Very cynical outlook. The author struck me as frustrated by not attaining the attention he desired from certain women whose independence both irritated and intrigued him. Somewhat unpleasant to read yet somehow still interesting.
Un bon vocabulaire mais le format n'est pas bon. De belles phrases : "je ne tue pas le temps, je le blesse." "me laisser seule et me tenir compagnie, disait-elle, sont les deux plus mauvais services qu'on puisse me rendre".
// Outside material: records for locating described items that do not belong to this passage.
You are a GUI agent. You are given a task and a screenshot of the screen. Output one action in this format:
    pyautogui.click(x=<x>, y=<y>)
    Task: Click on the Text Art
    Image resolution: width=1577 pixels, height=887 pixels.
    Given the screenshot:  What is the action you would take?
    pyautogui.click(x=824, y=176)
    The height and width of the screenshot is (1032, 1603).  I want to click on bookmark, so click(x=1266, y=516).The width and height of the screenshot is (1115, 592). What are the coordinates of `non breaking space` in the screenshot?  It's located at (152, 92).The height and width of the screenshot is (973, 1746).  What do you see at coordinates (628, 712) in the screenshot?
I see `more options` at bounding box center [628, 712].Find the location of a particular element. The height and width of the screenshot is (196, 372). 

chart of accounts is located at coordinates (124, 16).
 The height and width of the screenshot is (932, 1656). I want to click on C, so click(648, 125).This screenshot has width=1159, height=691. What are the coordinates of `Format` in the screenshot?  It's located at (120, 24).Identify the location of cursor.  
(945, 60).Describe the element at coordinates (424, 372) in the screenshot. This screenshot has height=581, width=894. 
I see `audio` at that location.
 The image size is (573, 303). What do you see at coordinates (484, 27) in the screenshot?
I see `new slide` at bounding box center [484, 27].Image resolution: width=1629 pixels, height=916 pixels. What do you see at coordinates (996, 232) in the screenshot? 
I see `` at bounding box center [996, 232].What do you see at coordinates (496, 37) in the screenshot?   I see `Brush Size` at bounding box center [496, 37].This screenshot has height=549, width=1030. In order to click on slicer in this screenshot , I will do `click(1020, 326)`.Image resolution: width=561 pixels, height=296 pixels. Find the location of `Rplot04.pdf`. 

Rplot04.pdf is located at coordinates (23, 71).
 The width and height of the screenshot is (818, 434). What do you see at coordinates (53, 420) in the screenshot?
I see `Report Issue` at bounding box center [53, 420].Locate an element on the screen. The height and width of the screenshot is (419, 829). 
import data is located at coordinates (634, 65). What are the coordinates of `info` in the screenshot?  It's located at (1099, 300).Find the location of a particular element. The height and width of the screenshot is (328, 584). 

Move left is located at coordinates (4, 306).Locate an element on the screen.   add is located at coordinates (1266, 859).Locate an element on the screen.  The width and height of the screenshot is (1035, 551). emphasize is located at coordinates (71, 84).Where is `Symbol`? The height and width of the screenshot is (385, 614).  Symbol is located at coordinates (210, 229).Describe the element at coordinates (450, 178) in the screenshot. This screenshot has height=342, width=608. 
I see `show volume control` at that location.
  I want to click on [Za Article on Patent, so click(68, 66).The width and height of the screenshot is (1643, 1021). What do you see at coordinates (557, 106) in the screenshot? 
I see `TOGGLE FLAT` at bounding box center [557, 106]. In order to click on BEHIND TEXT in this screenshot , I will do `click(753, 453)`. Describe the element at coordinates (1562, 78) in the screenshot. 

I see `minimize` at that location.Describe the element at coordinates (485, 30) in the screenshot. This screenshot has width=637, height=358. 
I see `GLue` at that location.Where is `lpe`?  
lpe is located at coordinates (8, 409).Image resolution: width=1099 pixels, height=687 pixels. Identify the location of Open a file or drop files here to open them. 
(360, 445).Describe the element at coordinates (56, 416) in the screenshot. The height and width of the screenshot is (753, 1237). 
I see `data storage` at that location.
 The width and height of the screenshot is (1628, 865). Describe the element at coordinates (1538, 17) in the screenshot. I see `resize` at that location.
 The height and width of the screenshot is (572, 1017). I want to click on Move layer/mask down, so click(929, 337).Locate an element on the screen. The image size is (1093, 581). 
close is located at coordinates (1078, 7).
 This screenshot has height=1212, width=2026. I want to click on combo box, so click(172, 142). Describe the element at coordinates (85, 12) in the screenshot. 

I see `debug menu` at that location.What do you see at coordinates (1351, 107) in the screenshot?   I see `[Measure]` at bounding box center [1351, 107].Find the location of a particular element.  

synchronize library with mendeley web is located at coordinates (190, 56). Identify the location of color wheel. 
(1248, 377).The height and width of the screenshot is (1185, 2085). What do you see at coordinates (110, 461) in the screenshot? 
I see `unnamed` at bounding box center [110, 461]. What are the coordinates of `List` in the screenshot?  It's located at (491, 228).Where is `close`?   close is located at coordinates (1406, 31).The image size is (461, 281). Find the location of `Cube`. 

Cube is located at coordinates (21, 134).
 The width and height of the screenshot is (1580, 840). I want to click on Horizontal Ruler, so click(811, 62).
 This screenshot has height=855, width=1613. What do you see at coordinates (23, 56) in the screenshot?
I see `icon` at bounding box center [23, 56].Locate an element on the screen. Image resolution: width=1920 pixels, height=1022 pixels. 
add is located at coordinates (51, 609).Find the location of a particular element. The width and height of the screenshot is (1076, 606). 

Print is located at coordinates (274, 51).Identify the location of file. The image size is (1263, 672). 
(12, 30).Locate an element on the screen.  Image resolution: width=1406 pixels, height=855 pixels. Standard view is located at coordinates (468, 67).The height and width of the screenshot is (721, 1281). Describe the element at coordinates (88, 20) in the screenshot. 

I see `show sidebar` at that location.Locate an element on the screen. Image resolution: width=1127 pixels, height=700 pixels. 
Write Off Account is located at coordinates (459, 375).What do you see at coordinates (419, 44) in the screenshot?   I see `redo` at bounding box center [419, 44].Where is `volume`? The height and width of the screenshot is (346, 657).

A curious book. Sketches of the lives of three imagined young French women, living in London in the early 20th Century, as described by a young French man. These seem to be not quite possible people and, while this is probably always true if all fiction, one might be struck with the impression that the stories tell us more about the author than the characters. These are affectionate portraits affecting to be cynical. They are small flights of fancy, but with the detachment necessarily imposed by the fact that these women are always observed. We know nothing of their inner life. It is a great honesty in a way. The author does not claim to know more than he knows. He may put the words in their mouths, but he does not put the thoughts in their heads, and may even be unaware of them. I like this book. It evokes another time, and one it is interesting to visit. A good read.
After the first part i wanted to give it 2 stars. After the 2nd 3. After the last I'm giving it 4. Each short story presents a woman through the narrator's eyes (a man). They are all 3 full of quirks, damaged by life, we could even say mentally insane. Aurore and her very special ways is my favourite because her story is full of magic and poetry.